• _What is expected_: What you should output is the data below, unchanged in every character.

• _Available data_:
»»

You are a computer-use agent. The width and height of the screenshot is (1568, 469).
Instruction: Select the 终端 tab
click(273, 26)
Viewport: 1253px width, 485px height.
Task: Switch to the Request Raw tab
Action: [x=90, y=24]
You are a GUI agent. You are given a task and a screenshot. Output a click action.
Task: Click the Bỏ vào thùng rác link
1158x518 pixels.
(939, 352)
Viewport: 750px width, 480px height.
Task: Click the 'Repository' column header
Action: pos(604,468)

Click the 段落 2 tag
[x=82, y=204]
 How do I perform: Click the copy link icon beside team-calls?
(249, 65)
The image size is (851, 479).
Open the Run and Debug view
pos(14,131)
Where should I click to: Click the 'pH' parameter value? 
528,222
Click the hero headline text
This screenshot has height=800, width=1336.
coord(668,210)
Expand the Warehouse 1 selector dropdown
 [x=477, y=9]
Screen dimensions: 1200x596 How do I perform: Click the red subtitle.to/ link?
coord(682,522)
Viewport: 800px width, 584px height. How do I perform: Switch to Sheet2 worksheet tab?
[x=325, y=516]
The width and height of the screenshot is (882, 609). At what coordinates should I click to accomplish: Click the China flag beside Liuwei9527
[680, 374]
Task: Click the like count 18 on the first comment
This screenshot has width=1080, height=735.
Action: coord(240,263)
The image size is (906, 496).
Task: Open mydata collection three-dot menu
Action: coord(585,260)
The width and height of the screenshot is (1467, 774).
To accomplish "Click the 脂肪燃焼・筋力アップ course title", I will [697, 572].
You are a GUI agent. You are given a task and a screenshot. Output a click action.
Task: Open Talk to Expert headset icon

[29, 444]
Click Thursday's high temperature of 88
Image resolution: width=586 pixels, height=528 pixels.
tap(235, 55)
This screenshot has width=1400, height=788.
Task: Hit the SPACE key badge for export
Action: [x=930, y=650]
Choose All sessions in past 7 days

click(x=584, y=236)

««

• _Worked solution_:
You are a computer-use agent. The width and height of the screenshot is (1568, 469).
Instruction: Select the 终端 tab
click(273, 26)
Viewport: 1253px width, 485px height.
Task: Switch to the Request Raw tab
Action: [x=90, y=24]
You are a GUI agent. You are given a task and a screenshot. Output a click action.
Task: Click the Bỏ vào thùng rác link
1158x518 pixels.
(939, 352)
Viewport: 750px width, 480px height.
Task: Click the 'Repository' column header
Action: pos(604,468)

Click the 段落 2 tag
[x=82, y=204]
 How do I perform: Click the copy link icon beside team-calls?
(249, 65)
The image size is (851, 479).
Open the Run and Debug view
pos(14,131)
Where should I click to: Click the 'pH' parameter value? 
528,222
Click the hero headline text
This screenshot has height=800, width=1336.
coord(668,210)
Expand the Warehouse 1 selector dropdown
 [x=477, y=9]
Screen dimensions: 1200x596 How do I perform: Click the red subtitle.to/ link?
coord(682,522)
Viewport: 800px width, 584px height. How do I perform: Switch to Sheet2 worksheet tab?
[x=325, y=516]
The width and height of the screenshot is (882, 609). At what coordinates should I click to accomplish: Click the China flag beside Liuwei9527
[680, 374]
Task: Click the like count 18 on the first comment
This screenshot has width=1080, height=735.
Action: coord(240,263)
The image size is (906, 496).
Task: Open mydata collection three-dot menu
Action: coord(585,260)
The width and height of the screenshot is (1467, 774).
To accomplish "Click the 脂肪燃焼・筋力アップ course title", I will [697, 572].
You are a GUI agent. You are given a task and a screenshot. Output a click action.
Task: Open Talk to Expert headset icon

[29, 444]
Click Thursday's high temperature of 88
Image resolution: width=586 pixels, height=528 pixels.
tap(235, 55)
This screenshot has width=1400, height=788.
Task: Hit the SPACE key badge for export
Action: [x=930, y=650]
Choose All sessions in past 7 days

click(x=584, y=236)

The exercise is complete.